**YOUR ASSIGNMENT**. Copy out the lines beginning at the one with "Click the log's down scroll arrow" and ending at the last line of the data, both included; pictures stay out.

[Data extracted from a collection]
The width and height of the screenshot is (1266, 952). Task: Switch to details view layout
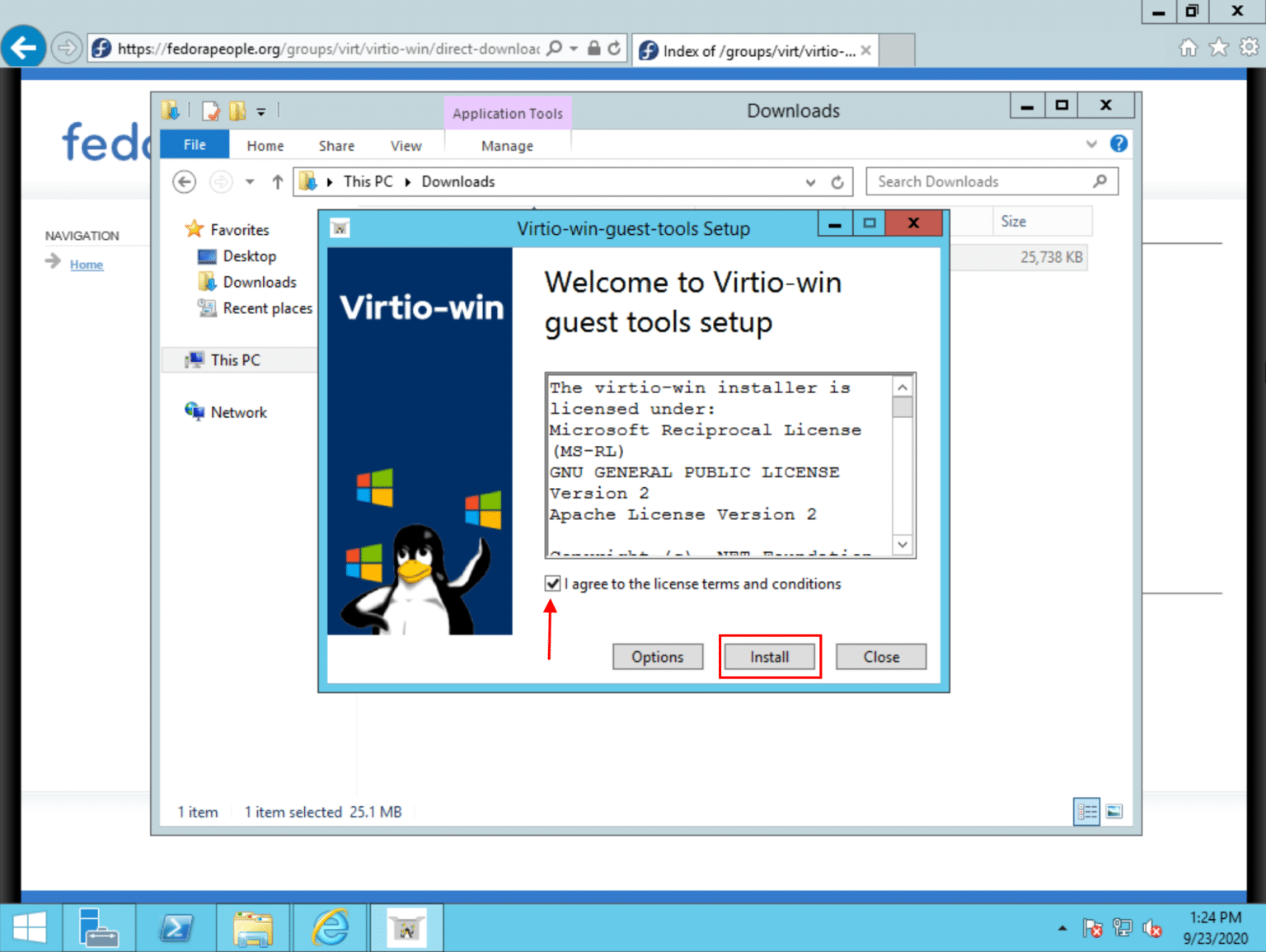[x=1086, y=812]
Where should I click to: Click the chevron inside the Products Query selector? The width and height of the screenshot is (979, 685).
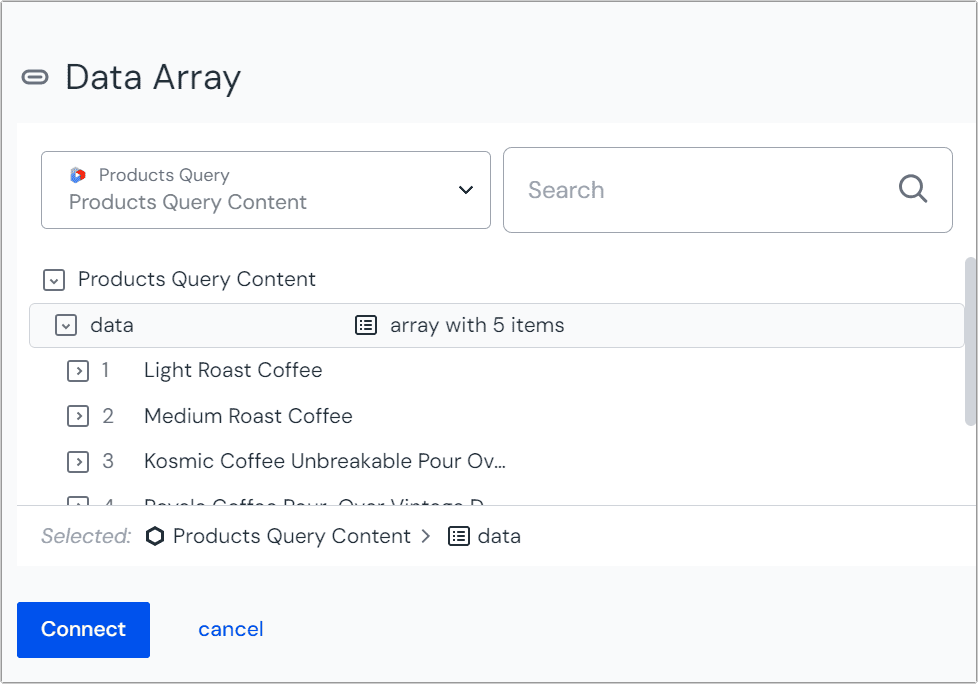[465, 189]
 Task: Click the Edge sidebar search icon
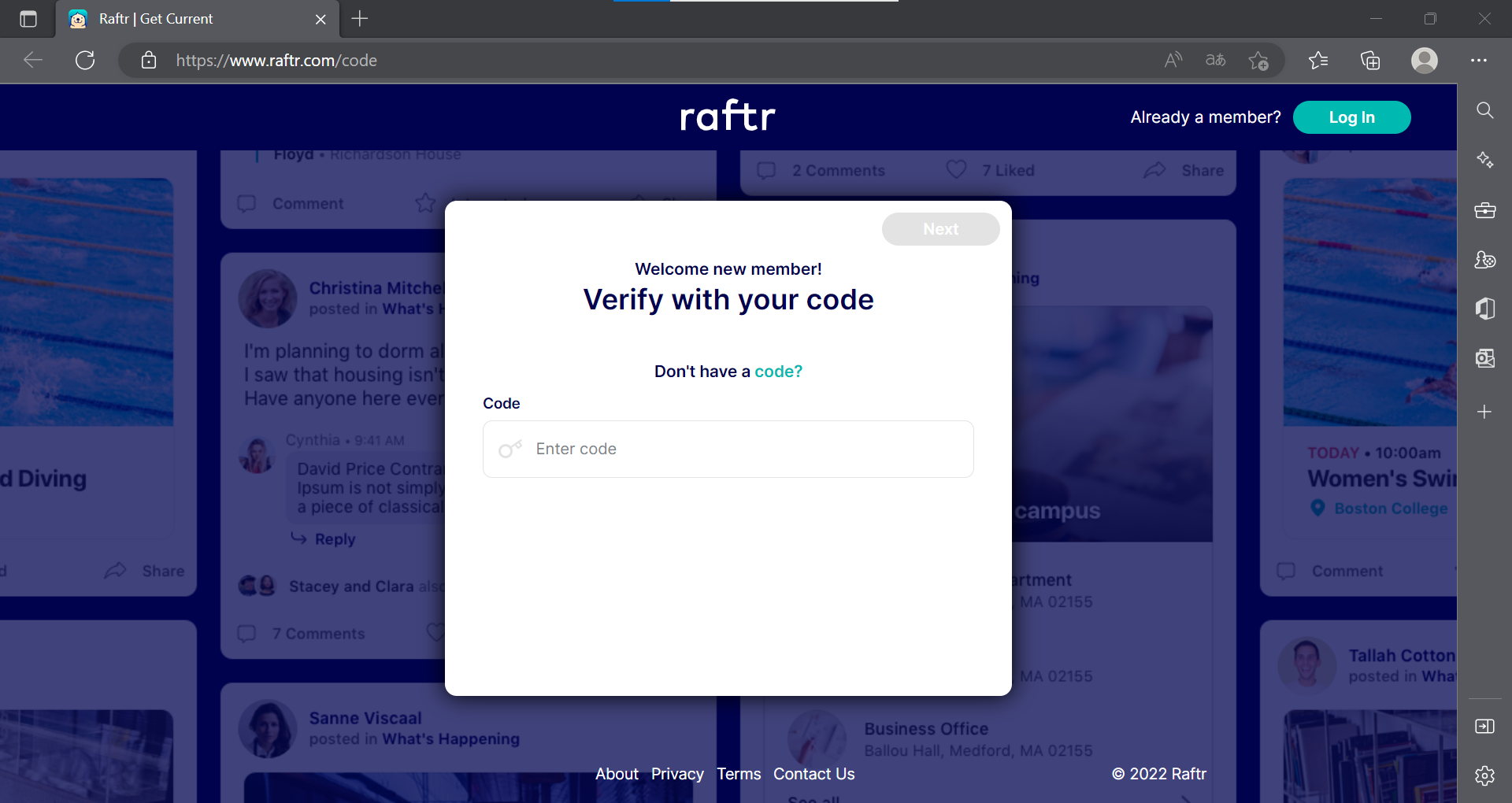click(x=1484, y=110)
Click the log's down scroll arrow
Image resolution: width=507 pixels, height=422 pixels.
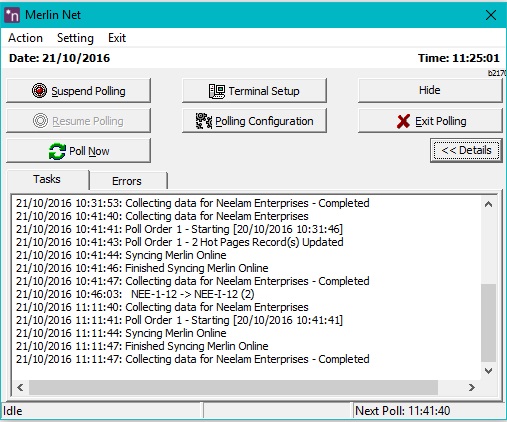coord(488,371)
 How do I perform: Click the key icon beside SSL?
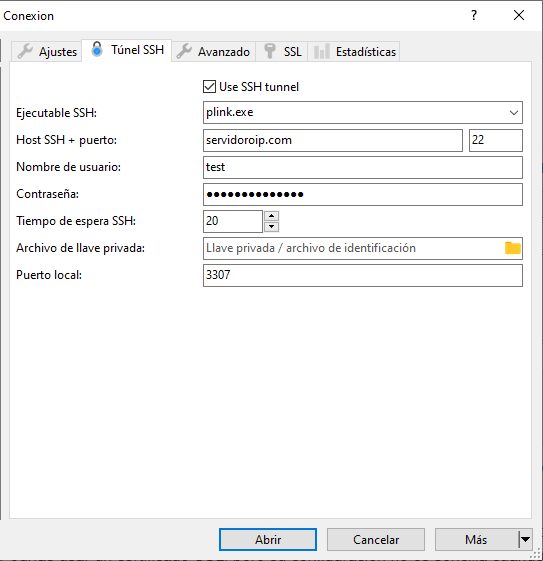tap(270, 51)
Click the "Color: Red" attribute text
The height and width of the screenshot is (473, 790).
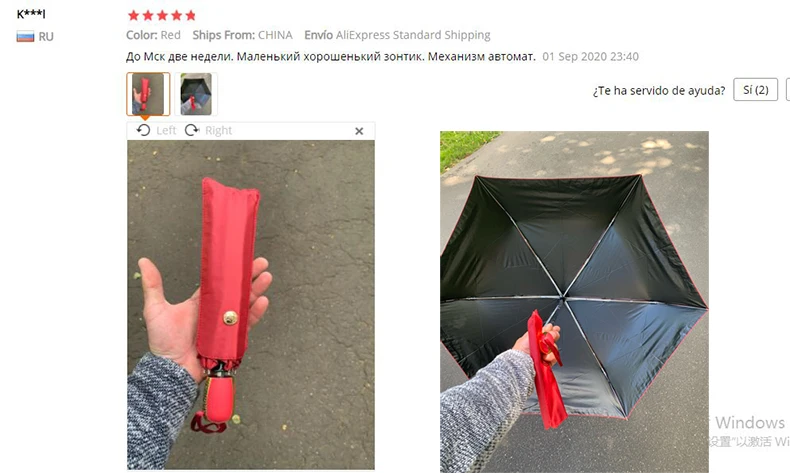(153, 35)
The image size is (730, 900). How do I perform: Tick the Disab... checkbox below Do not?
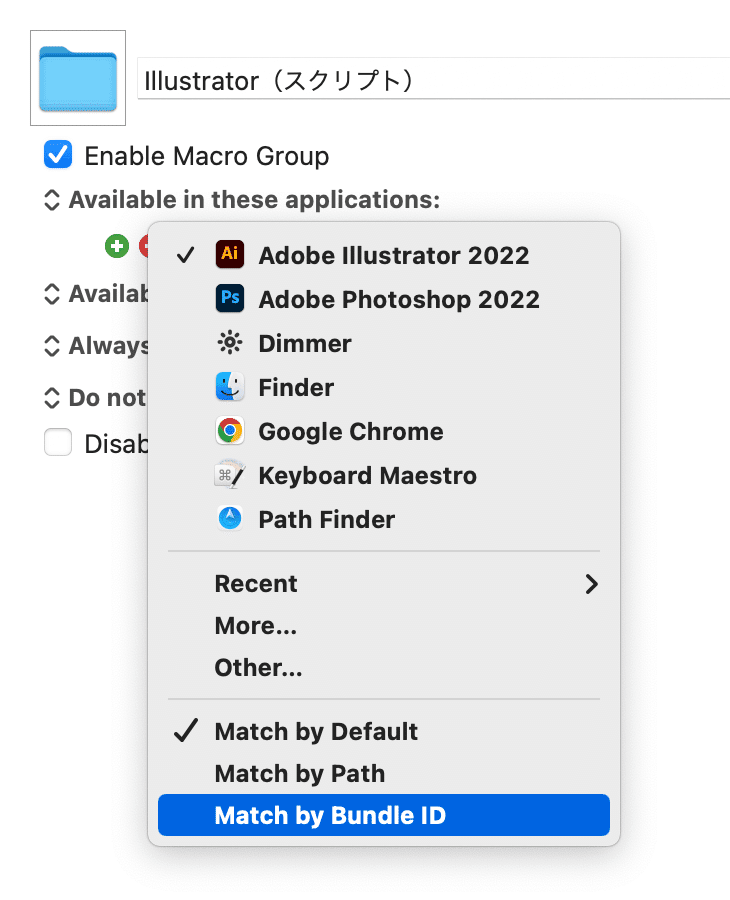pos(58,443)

**SOLUTION FOR THIS TASK**.
Click the log's down scroll arrow
Image resolution: width=507 pixels, height=422 pixels.
coord(488,371)
 How do I perform: Click the key icon beside SSL?
tap(270, 51)
Click the "Color: Red" attribute text
The height and width of the screenshot is (473, 790).
(153, 35)
The image size is (730, 900). How do I perform: Tick the Disab... checkbox below Do not?
pos(58,443)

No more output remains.